Since it was early afternoon we decide to go to Busia. We go take a Nissan matatu that plays tricks on us. They ask for money and they then take the Nissan to a bus and tell us to board the bus. We make a lot of noise but these guys were really arrogant, they even tell us to call the police we won’t get help. This is how they get buses filled because people avoid getting in them. The trick is if you see guys charging before the journey, just alight and find another matatu, insist on paying once the vehicle is on the road en-route to your destination. We were getting to Busia almost six. We cross over to Uganda and do hurried shopping because we had been told that past 6.30 we wouldn’t get matatus going back. By the way things are way super cheap in Uganda, they don’t have so many taxes like us on the Kenyan side. By 6.20am we cross over to the Kenyan side and since we know the journey would be extremely long we decide to buy some snacks. That was our mistake. Because we get out of the tumaini supermarket and the last matatu to Kisumu had departed. We find a bus to Nairobi that agrees to take us to Kisumu and that is where our adventure starts.
The bus leaves Busia well then continues picking up passengers on the way, at some point they stop and tell us that they had booked our seats to Nairobi bound passengers! We really cause a scene, thankfully because J is 6’5” they give us refunds chap chap because we were really spoiling for a fight, well I was because I knew I had back up lol. It is now 8 pm and we are in the middle of nowhere and there is no other bus that seems to be coming.

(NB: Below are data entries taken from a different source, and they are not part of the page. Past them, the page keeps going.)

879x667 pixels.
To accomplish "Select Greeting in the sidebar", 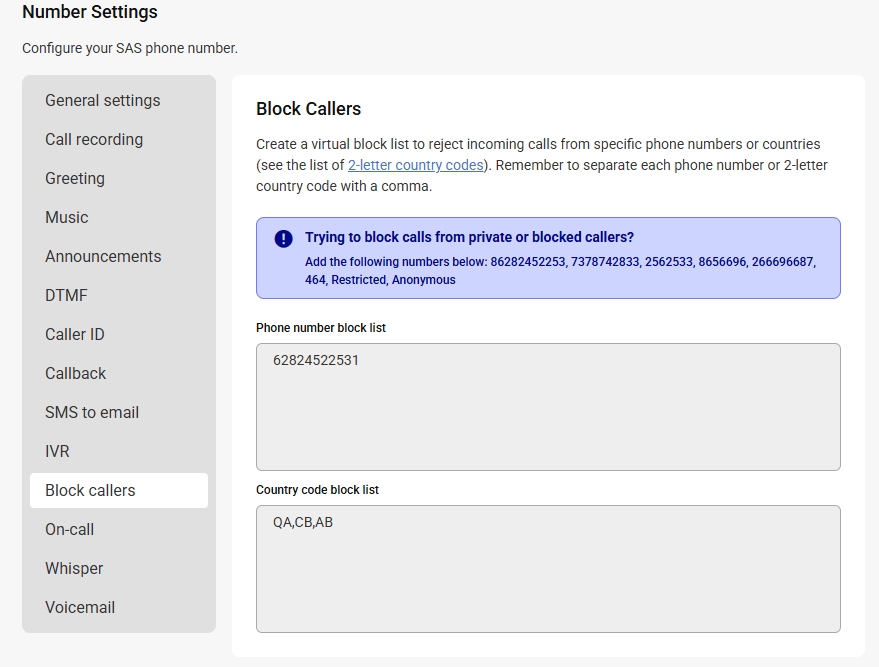I will [75, 178].
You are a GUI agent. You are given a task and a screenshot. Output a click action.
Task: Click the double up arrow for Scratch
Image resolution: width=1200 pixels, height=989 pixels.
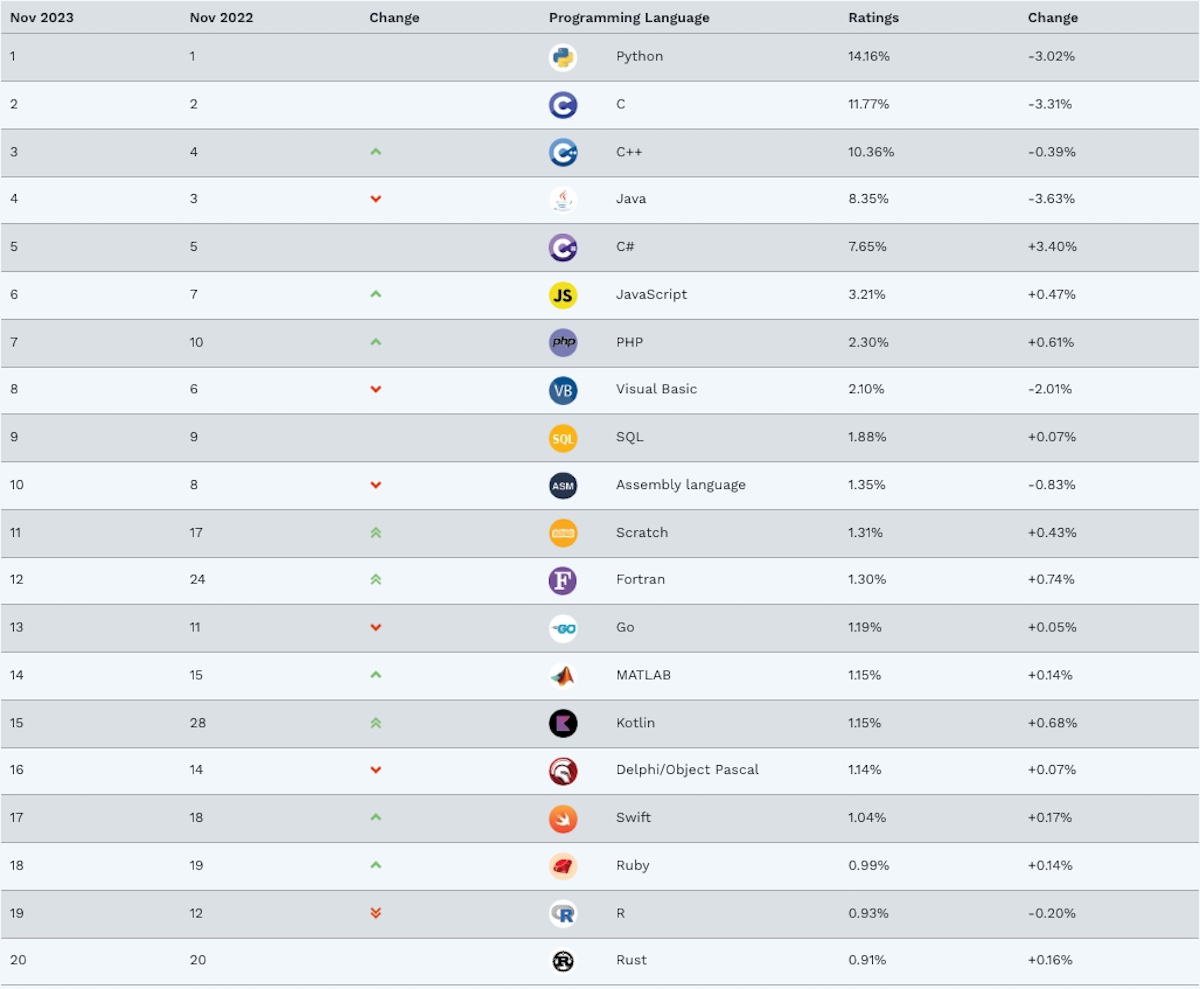point(376,533)
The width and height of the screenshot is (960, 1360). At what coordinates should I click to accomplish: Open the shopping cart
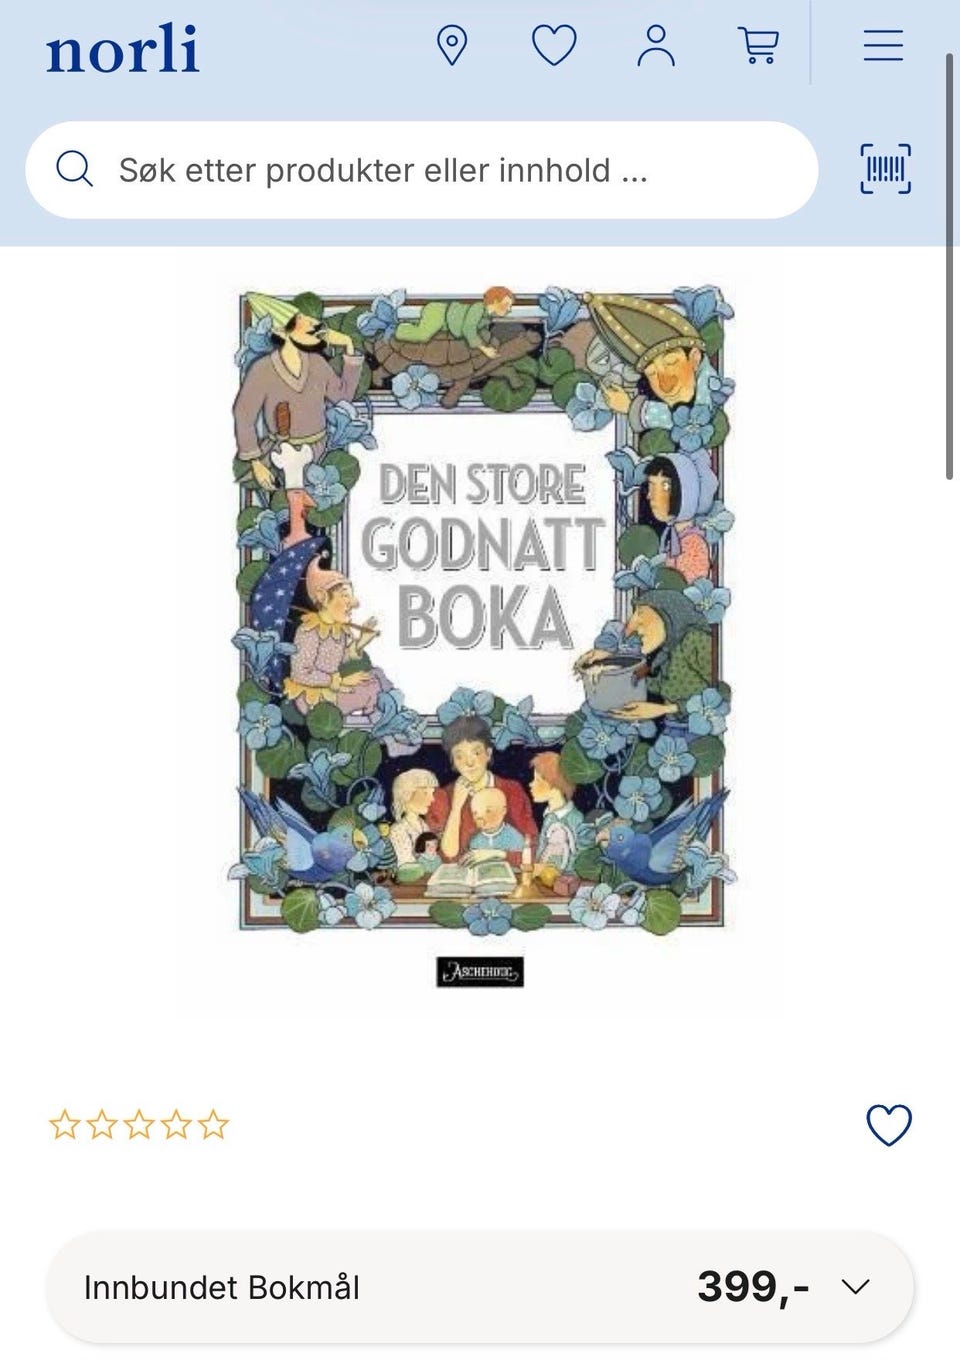click(x=758, y=46)
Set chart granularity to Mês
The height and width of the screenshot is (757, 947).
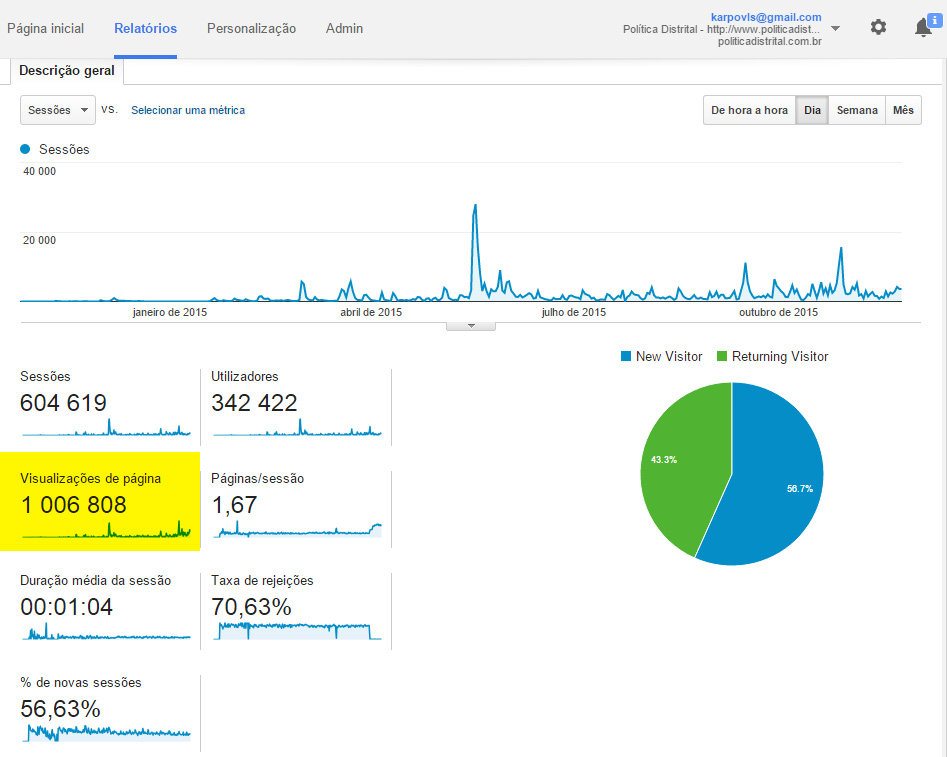click(903, 110)
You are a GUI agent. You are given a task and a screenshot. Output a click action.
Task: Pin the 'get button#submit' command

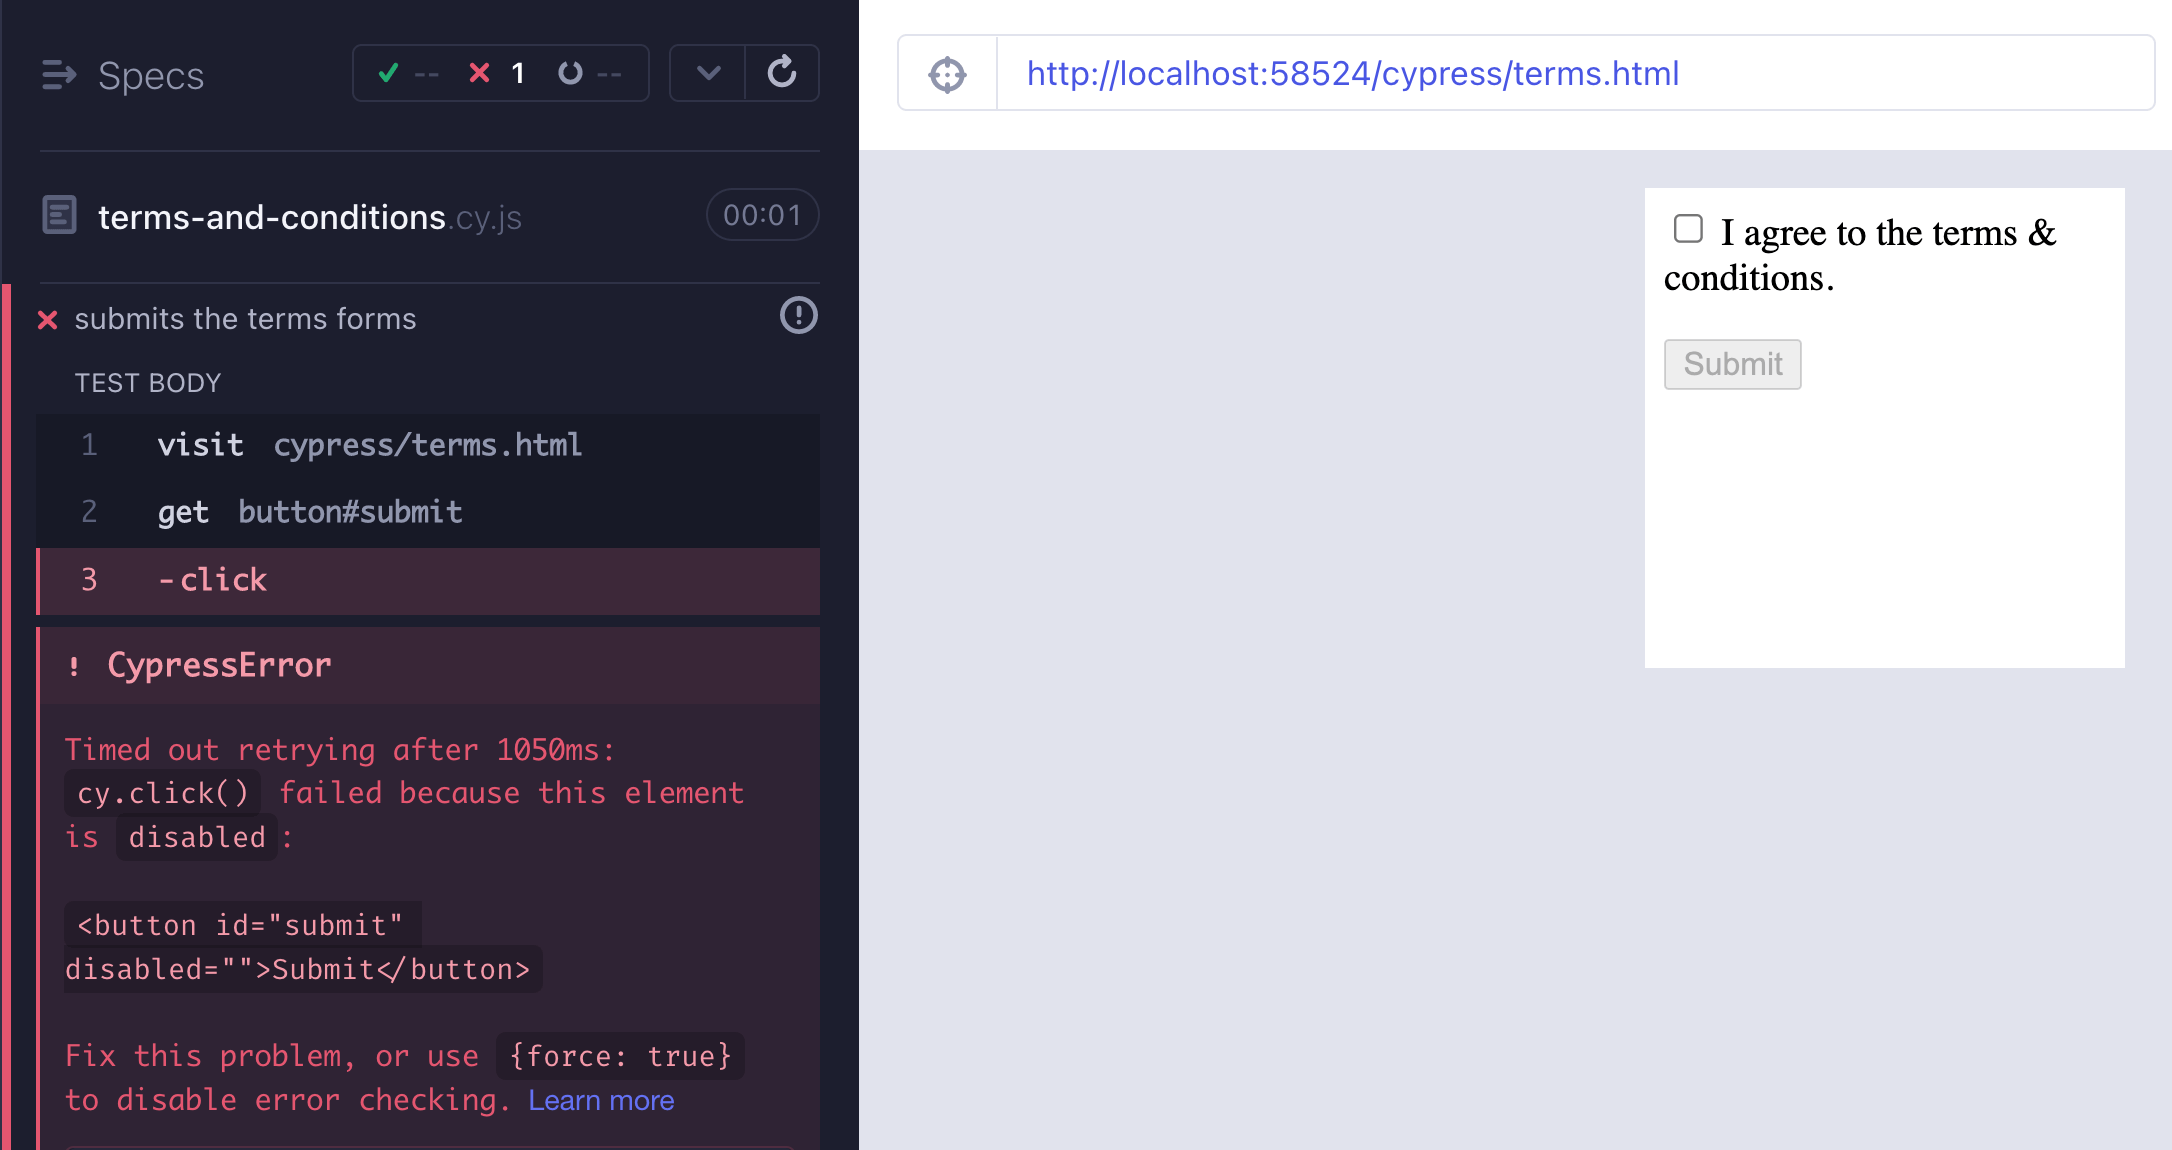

We start thinking of finding a place to sleep when this long distance trucker stops and asks where we are headed. We tell him Kisumu and he agrees to take us. There were so many hyenas on the road which I came to learn are from nearby Ruma national park, occasionally you would meet the night runner on their trade followed by dogs, this was really new for me. As we are about to get to Kisumu we find a police check road block and our driver decides not to stop. Being unauthorised passengers we knew we were being setup to getting arrested. The cops threw spikes on the road and he had to apply emergency brakes on that thing, if the trailer were loaded we would have run through the spikes. The cops are now suspicious of us and come really furious at the driver. This guy was arrogant he really talks smack at the cops and they see us. J was the first to be told to alight and had cuffs put on him, I joined him and offered my hands for the cuffs and the cop opens one side from J’s cuff and puts it on me. They ask us who we are and where we stay. When I mention Milimani one guy comes and asks me if I am related to some senior bureaucrat in that area. I lie and say yes and that does the trick, we are let go. The driver was at this point talking nicely after being harassed to submission, they let us go and we tell the guy he should have stopped when he say the police check. He tells us how he never stops and we are left thinking this was a scheme whenever he carries guys to get them to pay bribes to the cops and they share the loot.
We get to Kisumu well past 2 am and we go to our hotel and sleep. In the morning after all we should be getting back to Nairobi.